Now some amino acids can be made by the body, but some can’t. The ones that can’t are called essential amino acids meaning – you need to get them from your food. Simply put – every meal should include at least some protein.

When starting even a modest exercise routine, muscles and joints will undergo a beating, or what are officially known as “micro tears”. These have to be repaired – and in order to repair them we need to increase our intake of protein. (remember the building blocks for life?)

Overall, the more exercise you do, the more protein you need and that is the key to a toned­ lean look. Plus, research has shown that if you UP the amount of protein in your diet ­- it can increase the rate in which the body burns body fat! Whoop!

So, the TOP REASONS to make sure you’re getting enough protein are:

  1. Protein is more satisfying than carbohydrates and fats so keeps you fuller for longer avoiding you to have those inevitable sugary snacks.
  2. It helps to preserve muscle mass and aids fat burning.
  3. Protein is great for post workouts, to help strengthen and repair the muscles.

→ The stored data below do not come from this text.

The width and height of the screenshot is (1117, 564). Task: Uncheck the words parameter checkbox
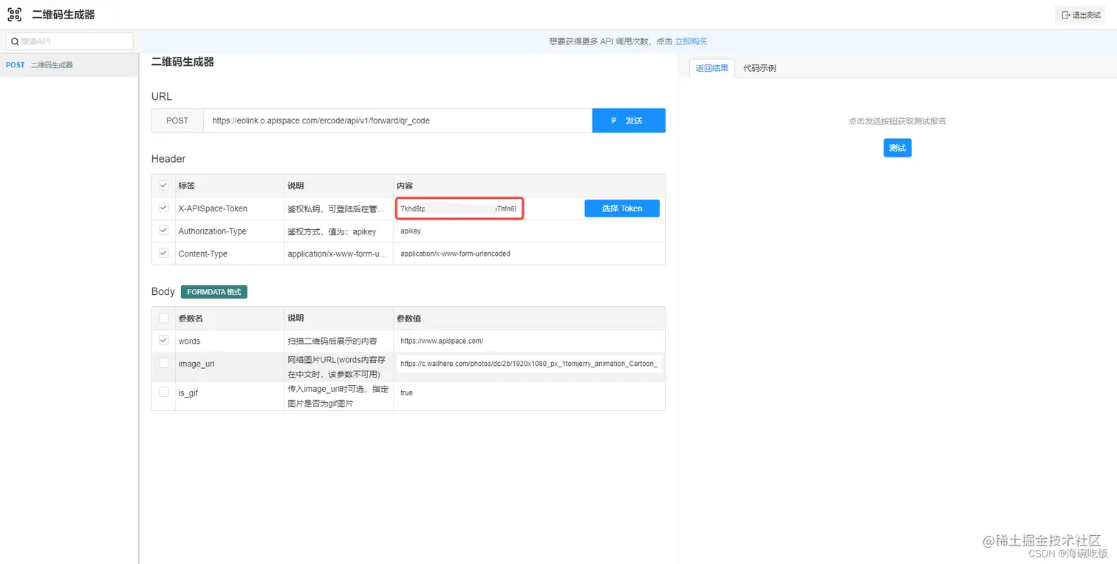coord(163,341)
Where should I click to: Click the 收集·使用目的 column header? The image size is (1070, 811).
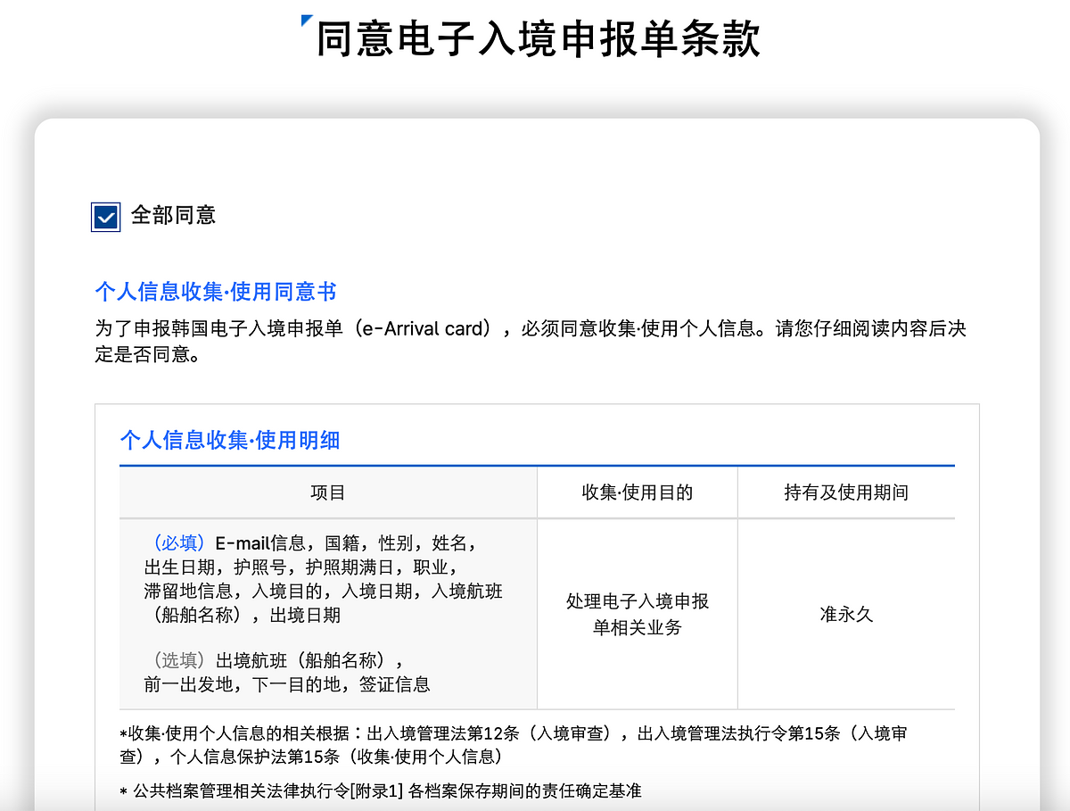[637, 492]
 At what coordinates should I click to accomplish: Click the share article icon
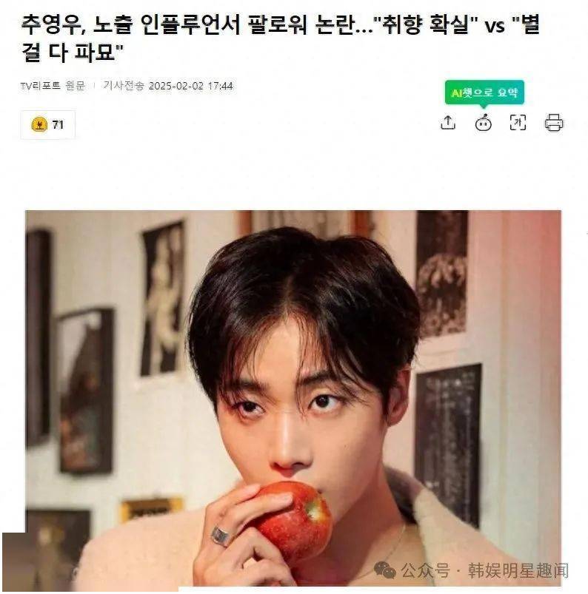point(448,122)
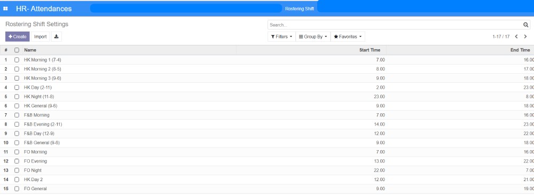This screenshot has height=195, width=534.
Task: Click the download export icon button
Action: [x=57, y=36]
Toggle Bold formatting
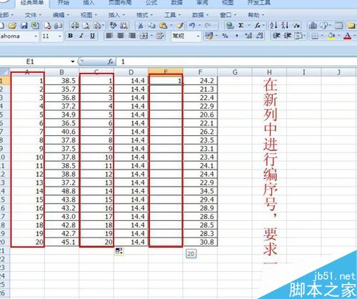The width and height of the screenshot is (357, 299). coord(71,36)
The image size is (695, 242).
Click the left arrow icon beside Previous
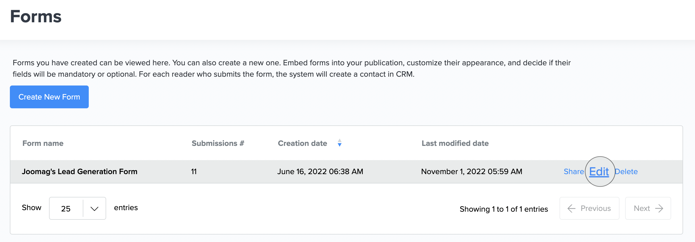click(571, 208)
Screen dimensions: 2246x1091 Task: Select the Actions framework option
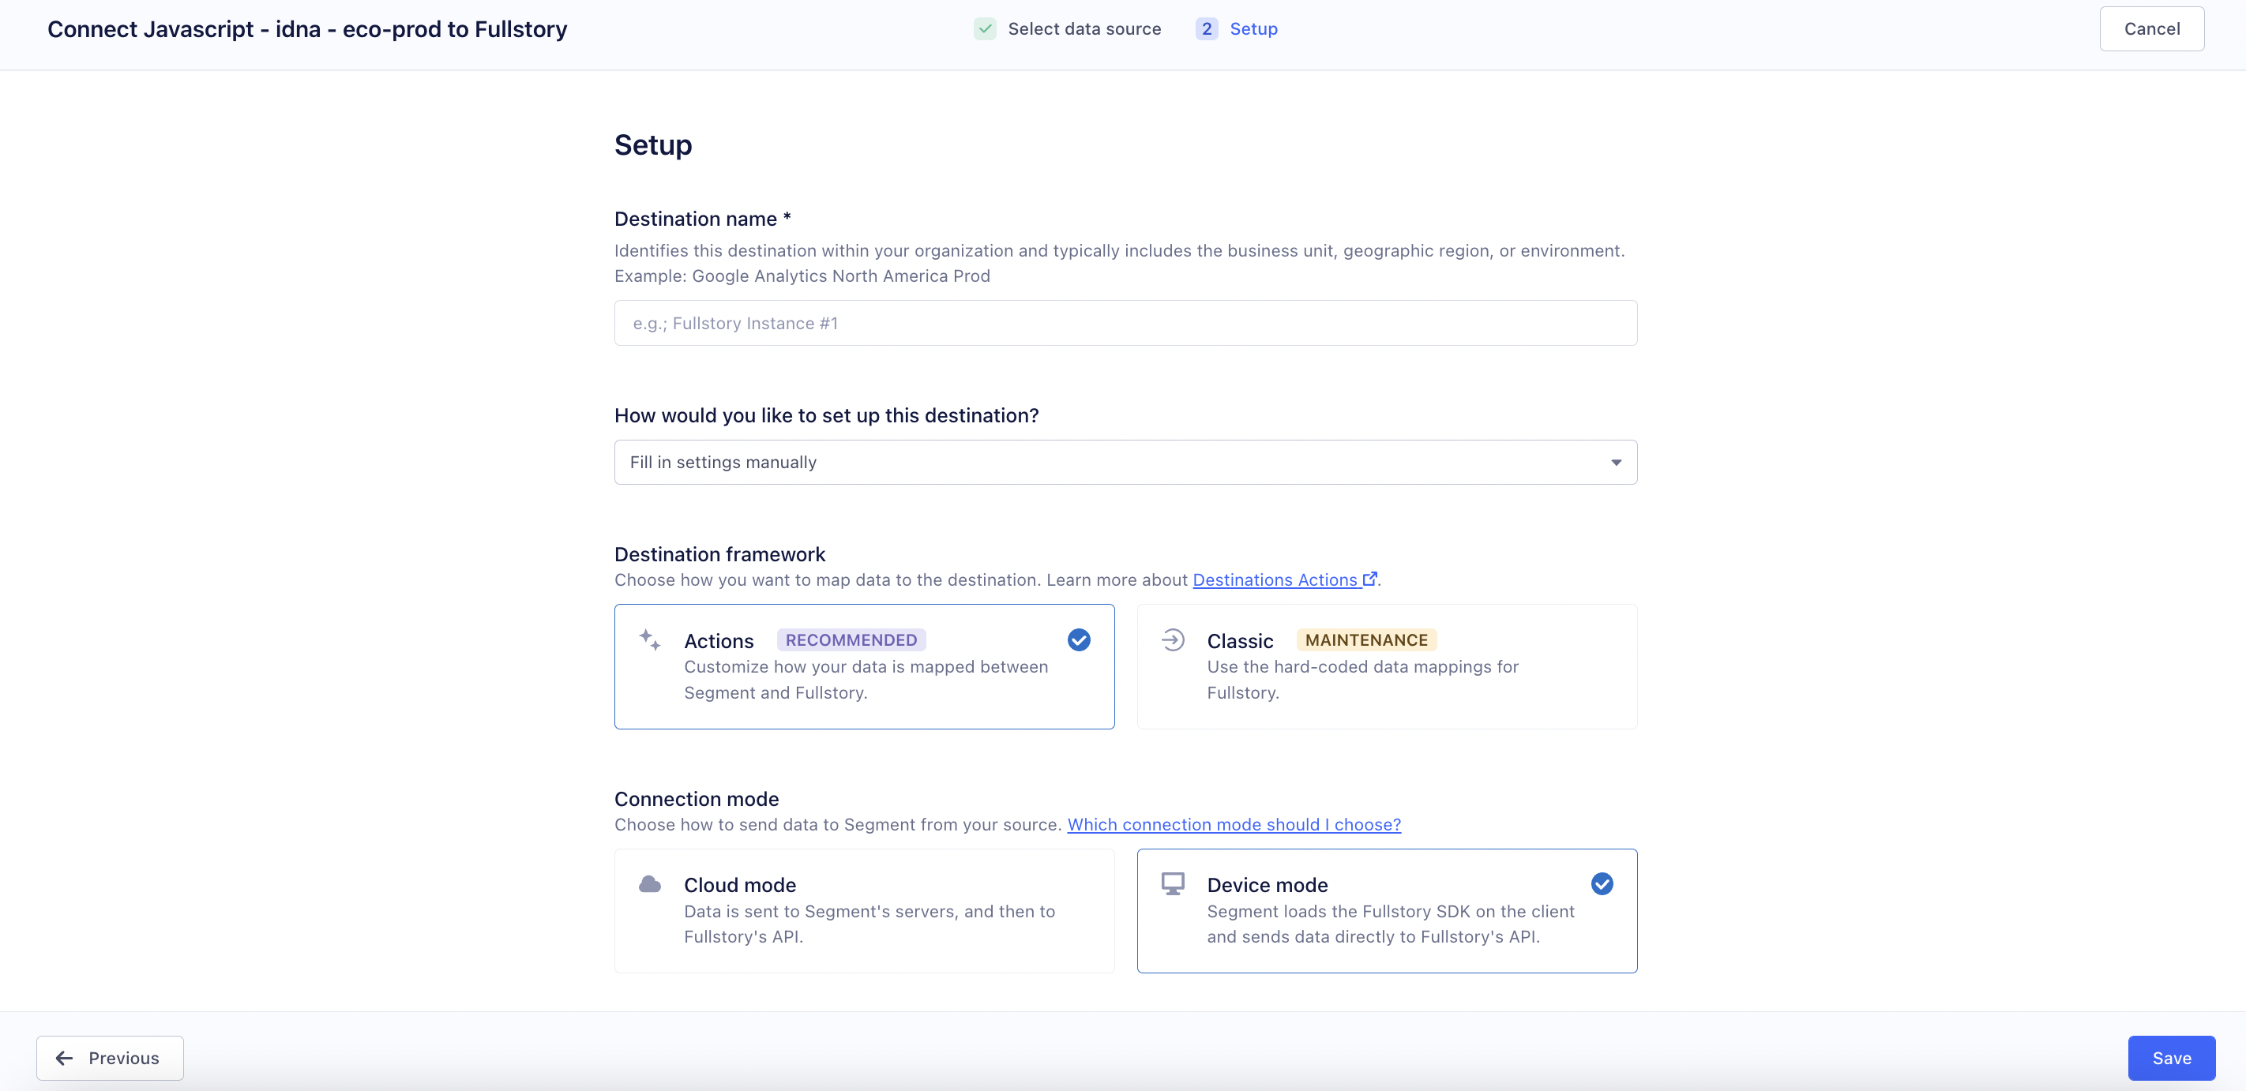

Your basic sources of protein are:

Eggs, dairy, fish (my fave), nuts, seeds and meat. I also love plant based proteins which are full of good protein and also quinoa – which is one of my personal faves as it is high up on the protein scale – almost up there with milk. It is low in fat, but it does contain all important omega‑3 fats. Tempeh, spirulina, hemp seeds, lentils and beans are also high in protein.

But remember that on their own, vegetarian sources don’t have all the essential amino acids that you might find in meat or fish so you have to combine sources. For example : Leafy greens with pulses. The plus side is vegetarian diets tend to be healthier when compared to that of meat eaters but that is a whole other blog!

Lastly, protein shakes. Well, for most people post workout, it’s a convenient and speedy way to re­ build those micro tears, which help your muscles to repair and become lean.

However a lot of powders contain unhealthy sweeteners and if you are intolerant to dairy, you should stay away from whey. In which case vegan powders are best.